UA Engineering Professor Earns NSF Career Award

TUSCALOOSA, Ala. – Dr. C. Heath Turner, Reichhold-Shumaker assistant professor of chemical and biological engineering at The University of Alabama, has been awarded a National Science Foundation CAREER Award. CAREER Awards are NSF’s most prestigious recognition of top-performing young scientists and engineers who are beginning their careers.

Turner has been awarded a five-year, $400,000 grant to perform simulation studies of nanometer-sized metal catalyst particles. The goal of the project is to use simulations to help understand how small metal particles behave on different support materials. This information can be used to significantly enhance future technologies, ranging from fuel cell components to the next-generation of microelectronics.

Turner has previously held visiting positions with NASA in Langley, Va., and with the Naval Research Laboratory in Washington, D.C. Prior to joining UA, Turner worked as an environmental consultant with Trinity Consultants in Atlanta, Ga. He has published 23 journal articles and has given more than 45 research presentations.

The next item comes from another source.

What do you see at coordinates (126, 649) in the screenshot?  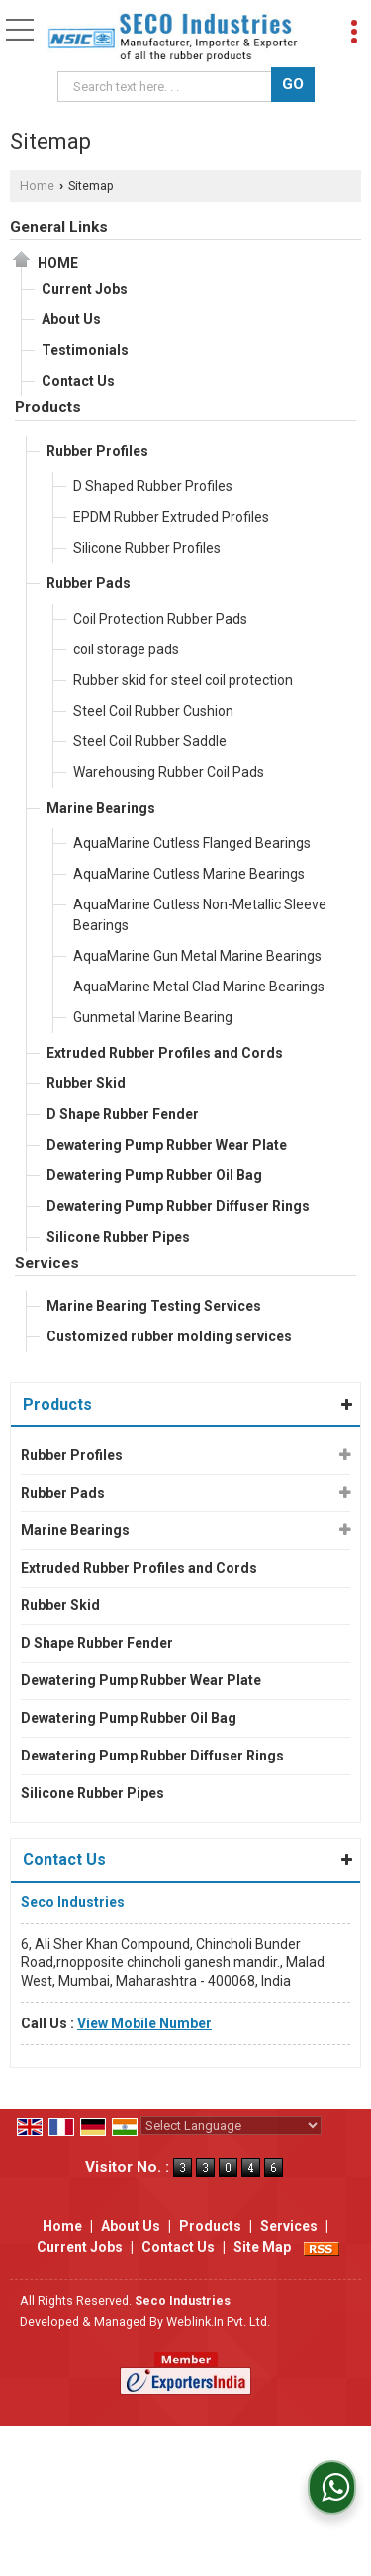 I see `coil storage pads` at bounding box center [126, 649].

NSF established the Faculty Early Career Development Program in 1995 to help top performers, early in their careers, develop simultaneously their contributions and commitment to research and to education. According to the NSF Web site, the CAREER program supports the activities of those teacher-scholars who are “most likely to become the academic leaders of the 21st century.” CAREER award recipients are selected on the basis of creative, career-development plans that effectively integrate research and education within the context of the mission of their institution.

In 1837, The University of Alabama became one of the first five universities in the nation to offer engineering classes. Today, UA’s fully accredited College of Engineering has about 1,900 students and nearly 100 faculty. In the last seven years, students in the College have been named USA Today All-USA College Academic Team members, Goldwater scholars, Hollings scholars and Portz scholars.